What are you envisioning?

Wedding planner Amy Nichols of Amy Nichols Special Events asks, "Do you want a picture perfect elopement with Instagram-worthy details such as a stunning bouquet, beautifully styled ring shots, and thoughtful moments, even though it's just the two of you?" If this is your vision, you'll want to bring an adequate amount of planning into the equation, similar to a styled photo shoot or the effort you'd put into planning a weekend getaway. If you're having guests, think about the experience you want for them. Is it important that you have a delicious meal and great drinks, but not so important that you bring in a ton of décor? Then devote your focus to the refreshments and scale back everywhere else.

Will you have time to plan an elopement?

Nichols says that planning an elopement or intimate wedding can take anywhere from ten to 20 hours of work; this time will be devoted to negotiating with vendors, booking venues, and putting a timeline in place for the day. Regardless of how simple you keep it, you'll still probably want to cover the basics like having the right attire, bringing a photographer along for photos, maybe having nice flowers to carry, and going somewhere special to celebrate with food and wine after exchanging your vows. Selecting all these details and planning for them can take as much or as little research and effort as you allow.

Should you hire a wedding planner for your elopement or intimate wedding?

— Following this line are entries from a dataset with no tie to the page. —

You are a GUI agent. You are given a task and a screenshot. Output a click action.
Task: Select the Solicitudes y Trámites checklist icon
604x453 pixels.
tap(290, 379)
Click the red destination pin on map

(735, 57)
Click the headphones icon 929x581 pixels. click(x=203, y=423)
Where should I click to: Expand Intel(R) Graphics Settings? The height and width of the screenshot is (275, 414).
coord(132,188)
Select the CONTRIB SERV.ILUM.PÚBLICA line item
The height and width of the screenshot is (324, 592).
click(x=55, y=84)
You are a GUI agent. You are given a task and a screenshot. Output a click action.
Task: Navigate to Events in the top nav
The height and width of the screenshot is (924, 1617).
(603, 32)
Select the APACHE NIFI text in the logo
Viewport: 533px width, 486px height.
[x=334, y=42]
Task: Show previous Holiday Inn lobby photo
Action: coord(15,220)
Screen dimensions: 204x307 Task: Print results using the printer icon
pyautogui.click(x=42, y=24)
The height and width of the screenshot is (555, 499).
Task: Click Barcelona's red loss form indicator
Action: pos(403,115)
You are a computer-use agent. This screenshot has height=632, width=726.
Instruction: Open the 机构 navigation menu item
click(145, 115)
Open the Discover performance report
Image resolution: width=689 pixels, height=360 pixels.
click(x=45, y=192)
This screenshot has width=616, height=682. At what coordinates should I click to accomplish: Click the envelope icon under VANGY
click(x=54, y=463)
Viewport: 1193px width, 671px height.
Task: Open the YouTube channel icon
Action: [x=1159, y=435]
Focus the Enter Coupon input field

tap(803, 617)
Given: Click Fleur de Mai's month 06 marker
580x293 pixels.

Nichols says, "If you're super busy and don't have the bandwidth to get your flowers, secure a photographer, and so on, hiring a planner might make sense. If you simply want to get married at the courthouse and have some photos snapped, then hiring a planner may not make sense." There are plenty of wedding planners who specialize in elopements or small weddings, and these pros are particularly helpful if you're planning a destination elopement and would like recommendations for local vendors and venues.